**Work to complete**
Go over the entries and report the lines where the word "left" occurs.

**Dataset records**
------------------------------------------------------------------------

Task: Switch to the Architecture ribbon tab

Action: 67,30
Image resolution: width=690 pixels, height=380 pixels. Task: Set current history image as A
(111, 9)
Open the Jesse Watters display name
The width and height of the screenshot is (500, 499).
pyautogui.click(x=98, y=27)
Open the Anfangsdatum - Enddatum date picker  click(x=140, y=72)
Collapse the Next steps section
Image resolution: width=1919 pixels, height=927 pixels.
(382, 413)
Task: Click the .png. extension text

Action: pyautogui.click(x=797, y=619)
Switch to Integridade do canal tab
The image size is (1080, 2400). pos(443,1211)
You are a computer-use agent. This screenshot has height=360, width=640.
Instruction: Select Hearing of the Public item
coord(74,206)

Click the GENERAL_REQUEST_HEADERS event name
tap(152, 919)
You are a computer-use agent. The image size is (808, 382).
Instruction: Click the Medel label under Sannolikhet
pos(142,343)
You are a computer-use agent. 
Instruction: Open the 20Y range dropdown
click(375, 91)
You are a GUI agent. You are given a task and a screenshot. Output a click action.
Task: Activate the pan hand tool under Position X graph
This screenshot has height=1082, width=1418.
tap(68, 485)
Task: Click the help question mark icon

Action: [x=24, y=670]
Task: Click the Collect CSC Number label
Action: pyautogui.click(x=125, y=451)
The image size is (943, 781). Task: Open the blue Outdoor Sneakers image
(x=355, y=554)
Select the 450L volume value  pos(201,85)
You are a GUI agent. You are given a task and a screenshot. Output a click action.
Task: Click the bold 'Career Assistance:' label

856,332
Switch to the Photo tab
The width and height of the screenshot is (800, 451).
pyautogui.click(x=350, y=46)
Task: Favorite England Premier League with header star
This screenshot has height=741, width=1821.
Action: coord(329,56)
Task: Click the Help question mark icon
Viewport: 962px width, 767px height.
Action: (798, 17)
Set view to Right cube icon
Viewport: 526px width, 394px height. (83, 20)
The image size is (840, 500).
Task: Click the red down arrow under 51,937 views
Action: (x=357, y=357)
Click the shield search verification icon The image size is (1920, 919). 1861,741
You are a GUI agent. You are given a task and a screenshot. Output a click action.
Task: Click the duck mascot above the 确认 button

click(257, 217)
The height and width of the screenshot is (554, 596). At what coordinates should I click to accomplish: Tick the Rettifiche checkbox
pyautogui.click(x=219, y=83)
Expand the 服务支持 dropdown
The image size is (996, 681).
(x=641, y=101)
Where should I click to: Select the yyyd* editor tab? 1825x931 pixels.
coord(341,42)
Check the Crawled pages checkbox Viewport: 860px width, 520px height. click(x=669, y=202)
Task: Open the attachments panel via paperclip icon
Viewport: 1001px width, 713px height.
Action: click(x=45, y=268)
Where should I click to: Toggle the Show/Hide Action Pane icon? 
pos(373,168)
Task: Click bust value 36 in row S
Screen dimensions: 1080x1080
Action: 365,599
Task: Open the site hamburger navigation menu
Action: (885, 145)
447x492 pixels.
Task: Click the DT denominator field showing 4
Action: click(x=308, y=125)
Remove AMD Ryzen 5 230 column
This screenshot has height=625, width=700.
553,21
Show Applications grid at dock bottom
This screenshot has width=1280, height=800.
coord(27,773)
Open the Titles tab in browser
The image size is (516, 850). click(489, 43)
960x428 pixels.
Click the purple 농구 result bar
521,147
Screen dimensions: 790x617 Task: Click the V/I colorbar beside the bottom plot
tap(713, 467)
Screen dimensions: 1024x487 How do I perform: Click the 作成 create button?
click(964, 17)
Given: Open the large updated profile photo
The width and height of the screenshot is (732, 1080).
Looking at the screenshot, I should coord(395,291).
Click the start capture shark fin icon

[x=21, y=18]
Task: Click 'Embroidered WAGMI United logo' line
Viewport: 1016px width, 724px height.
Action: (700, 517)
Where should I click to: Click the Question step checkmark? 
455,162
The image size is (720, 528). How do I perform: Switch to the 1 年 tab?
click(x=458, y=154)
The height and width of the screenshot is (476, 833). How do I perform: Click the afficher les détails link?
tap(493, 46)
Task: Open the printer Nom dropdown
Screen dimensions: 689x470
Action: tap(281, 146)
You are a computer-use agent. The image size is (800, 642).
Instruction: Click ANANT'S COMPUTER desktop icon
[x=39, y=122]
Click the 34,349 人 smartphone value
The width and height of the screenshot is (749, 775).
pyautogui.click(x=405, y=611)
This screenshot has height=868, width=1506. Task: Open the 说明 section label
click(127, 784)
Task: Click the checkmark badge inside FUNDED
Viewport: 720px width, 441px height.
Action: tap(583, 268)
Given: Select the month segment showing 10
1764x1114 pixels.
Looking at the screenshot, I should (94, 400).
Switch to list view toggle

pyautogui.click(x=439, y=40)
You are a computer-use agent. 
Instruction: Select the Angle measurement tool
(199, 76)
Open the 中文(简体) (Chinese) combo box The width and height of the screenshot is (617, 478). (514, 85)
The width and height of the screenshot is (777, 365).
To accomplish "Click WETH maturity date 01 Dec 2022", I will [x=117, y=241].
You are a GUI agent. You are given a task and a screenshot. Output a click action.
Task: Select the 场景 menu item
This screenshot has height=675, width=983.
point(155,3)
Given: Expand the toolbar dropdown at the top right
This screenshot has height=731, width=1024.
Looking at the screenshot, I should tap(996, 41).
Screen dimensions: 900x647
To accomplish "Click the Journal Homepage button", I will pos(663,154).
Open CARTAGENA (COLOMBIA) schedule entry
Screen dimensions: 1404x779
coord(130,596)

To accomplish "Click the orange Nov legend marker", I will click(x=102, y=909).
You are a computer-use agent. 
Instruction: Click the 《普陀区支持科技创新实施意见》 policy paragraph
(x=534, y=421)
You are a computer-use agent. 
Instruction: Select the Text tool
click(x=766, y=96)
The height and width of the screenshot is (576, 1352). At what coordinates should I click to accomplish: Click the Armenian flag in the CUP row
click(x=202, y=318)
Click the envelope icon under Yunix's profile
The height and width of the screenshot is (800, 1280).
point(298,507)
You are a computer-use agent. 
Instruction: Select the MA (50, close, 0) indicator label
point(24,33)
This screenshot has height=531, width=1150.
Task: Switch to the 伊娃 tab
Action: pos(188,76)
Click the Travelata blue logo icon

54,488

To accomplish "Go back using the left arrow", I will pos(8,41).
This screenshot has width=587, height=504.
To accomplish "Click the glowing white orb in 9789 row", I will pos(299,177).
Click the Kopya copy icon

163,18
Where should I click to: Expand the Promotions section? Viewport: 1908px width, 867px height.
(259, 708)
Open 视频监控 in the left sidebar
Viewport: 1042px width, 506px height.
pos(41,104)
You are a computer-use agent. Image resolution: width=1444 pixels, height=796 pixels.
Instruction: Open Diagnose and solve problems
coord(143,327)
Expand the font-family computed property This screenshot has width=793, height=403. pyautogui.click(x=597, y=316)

------------------------------------------------------------------------

**Result of this task**
To accomplish "Go back using the left arrow", I will pos(8,41).
Open 视频监控 in the left sidebar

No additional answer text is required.